Sometimes when I finish crocheting on icy Wednesday evenings, I build houses of cards.

This pastime helps me reflect on the day gone by and allows me to contemplate other issues — such as the prospects of the Michigan men’s basketball team the remainder of the season.

The Wolverines have a certain formula they use to win games. They rely on penetration from their guards to create open shots for their shooters. But when they can’t find penetration or hit their shots, they wind up looking much like my cards in my amateur years of building.

Allow me to let you in on a few tricks of the card-building trade. Glue works. I successfully build houses every time I add a dose of Elmer’s to my construction. That’s not the only way I can build one, but it sure does help matters.

In the same way, this team finds success under specific circumstances. The most prominent of those conveniently involves a house, but one not made of spades and diamonds. Rather, it’s the House that Cazzie Built.

The Wolverines are unbeaten at home and have looked like a different team than the traveling version of the squad. They have been PT Cruisin’ at the Crisler Center this season, where they’ve put up a 14-0 mark. But in visiting arenas, they are a rather underwhelming 1-6.

The Indiana team that Michigan fell to in Bloomington the first week of the year was the same one it beat at Crisler by 12 points last week. And the same Michigan State team that lost to the Wolverines three weeks ago had no problem with Michigan at the Breslin Center on Sunday, as the Spartans swag-stepped to a 10-point victory.

No explanation can help me understand how a team can play the same exact sport under the same exact rules, so much more poorly in a different venue. Yet, I’ll agree that there’s something real about home-court advantage.

Luckily for Michigan, the meaningful games it plays this season won’t be in opposing arenas. But unluckily for Michigan, those games also won’t be at home.

So, just like glue isn’t allowed at my quarterly card-building competitions, the Big Ten Tournament and NCAA Tournament are held at neutral sites.

For these games, the dark magic of home-court advantage isn’t around to haunt my dreams. It’s at these times that Michigan will have to win games on its own merit.

When the time comes, Michigan will have to face the consequences of its lack of depth in the post. Redshirt sophomore center Jordan Morgan is the only person able to defend elite big men in the post. And when he tried to do that a week ago, Ohio State knocked him around. After picking up four fouls, Morgan had to spend much of the second half on the bench.

With sophomore center Jon Horford nursing a foot injury that looks to keep him sidelined for the rest of the season, Michigan’s only alternatives to guard the Meyers Leonards and Jared Sullingers remaining on the regular-season schedule are slight sophomore Evan Smotrycz and perimeter-dwelling junior Blake McLimans.

And when the games that matter come around, Michigan must deal with the reality that its most prolific shooter may also be its worst. Sophomore forward Tim Hardaway Jr. has taken 46 more 3-pointers than senior guard Zack Novak and he’s made two fewer.

Hardaway continues to play like his father (circa 2035) and it’s hurting Michigan. His questionable shot selection, turbulent emotions and resemblance to Chris Rock have put the Wolverines in a funny position.

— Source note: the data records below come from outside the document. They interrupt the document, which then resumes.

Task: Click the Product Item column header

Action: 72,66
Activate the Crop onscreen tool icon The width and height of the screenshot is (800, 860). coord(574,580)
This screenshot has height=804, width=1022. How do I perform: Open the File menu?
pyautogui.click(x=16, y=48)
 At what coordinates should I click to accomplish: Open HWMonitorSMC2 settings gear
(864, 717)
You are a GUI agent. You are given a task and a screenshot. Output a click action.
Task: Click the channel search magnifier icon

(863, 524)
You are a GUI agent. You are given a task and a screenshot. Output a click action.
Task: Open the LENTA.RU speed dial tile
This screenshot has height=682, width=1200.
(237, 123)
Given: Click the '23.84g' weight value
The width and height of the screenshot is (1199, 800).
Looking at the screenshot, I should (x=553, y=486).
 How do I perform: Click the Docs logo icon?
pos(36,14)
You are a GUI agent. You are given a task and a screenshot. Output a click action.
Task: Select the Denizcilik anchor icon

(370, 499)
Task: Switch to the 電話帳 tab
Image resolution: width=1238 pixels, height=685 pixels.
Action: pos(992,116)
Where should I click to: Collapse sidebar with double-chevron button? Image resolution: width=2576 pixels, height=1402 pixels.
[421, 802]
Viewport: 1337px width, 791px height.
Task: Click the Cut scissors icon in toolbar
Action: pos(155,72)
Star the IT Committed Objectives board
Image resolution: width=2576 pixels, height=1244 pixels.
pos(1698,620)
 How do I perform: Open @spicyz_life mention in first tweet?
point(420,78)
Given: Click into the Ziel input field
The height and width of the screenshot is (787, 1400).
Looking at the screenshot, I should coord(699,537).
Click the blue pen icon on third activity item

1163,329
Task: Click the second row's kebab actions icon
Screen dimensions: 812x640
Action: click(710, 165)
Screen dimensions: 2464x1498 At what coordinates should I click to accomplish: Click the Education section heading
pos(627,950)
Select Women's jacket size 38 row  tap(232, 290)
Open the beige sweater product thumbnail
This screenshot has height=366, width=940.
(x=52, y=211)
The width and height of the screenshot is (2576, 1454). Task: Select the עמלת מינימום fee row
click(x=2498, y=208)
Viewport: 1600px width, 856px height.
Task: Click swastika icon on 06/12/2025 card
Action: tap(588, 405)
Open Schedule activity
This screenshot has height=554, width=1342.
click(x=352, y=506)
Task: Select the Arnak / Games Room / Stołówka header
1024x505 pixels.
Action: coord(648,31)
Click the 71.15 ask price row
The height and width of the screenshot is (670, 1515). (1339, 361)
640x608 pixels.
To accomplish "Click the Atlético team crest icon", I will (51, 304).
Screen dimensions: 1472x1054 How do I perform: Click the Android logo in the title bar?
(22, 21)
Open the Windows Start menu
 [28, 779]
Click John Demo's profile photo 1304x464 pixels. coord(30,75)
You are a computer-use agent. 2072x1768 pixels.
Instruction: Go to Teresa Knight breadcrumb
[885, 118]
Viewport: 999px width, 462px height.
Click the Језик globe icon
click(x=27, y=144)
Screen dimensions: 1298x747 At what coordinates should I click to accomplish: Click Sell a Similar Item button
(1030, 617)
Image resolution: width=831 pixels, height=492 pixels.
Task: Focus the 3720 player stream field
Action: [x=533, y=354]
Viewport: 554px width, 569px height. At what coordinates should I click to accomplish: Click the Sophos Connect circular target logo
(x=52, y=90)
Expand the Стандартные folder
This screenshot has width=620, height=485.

Michigan coach John Beilein has reiterated his faith in the sophomore, but that faith has scarcely been rewarded in Big Ten play. If Hardaway keeps on gunning, he might just shoot the Wolverines out of Big Ten title contention or postseason tournament play.

How freshman point guard Trey Burke performs down the stretch will also have important implications. Early in my card-building days, I would fatigue when I neared completion of one of my mansions. My hands would tremble, and I found it difficult to place my cards like I was used to.

Burke may be at risk of something similar. He has had more difficulty getting into the lane in recent games, and though his numbers haven’t been affected because he’s been draining threes, he does not look as explosive off the dribble.

The Wolverines may not look to be in such bad shape now, sitting comfortably at third place in the conference with a relatively cushy schedule ahead.

Still, their hopes for even greater glory in March rest on a few cards — on threes (by Hardaway), a five (position-wise) in Morgan and an ace in Burke.

And if, somehow, the house hasn’t fallen, King Beilein winds up on top.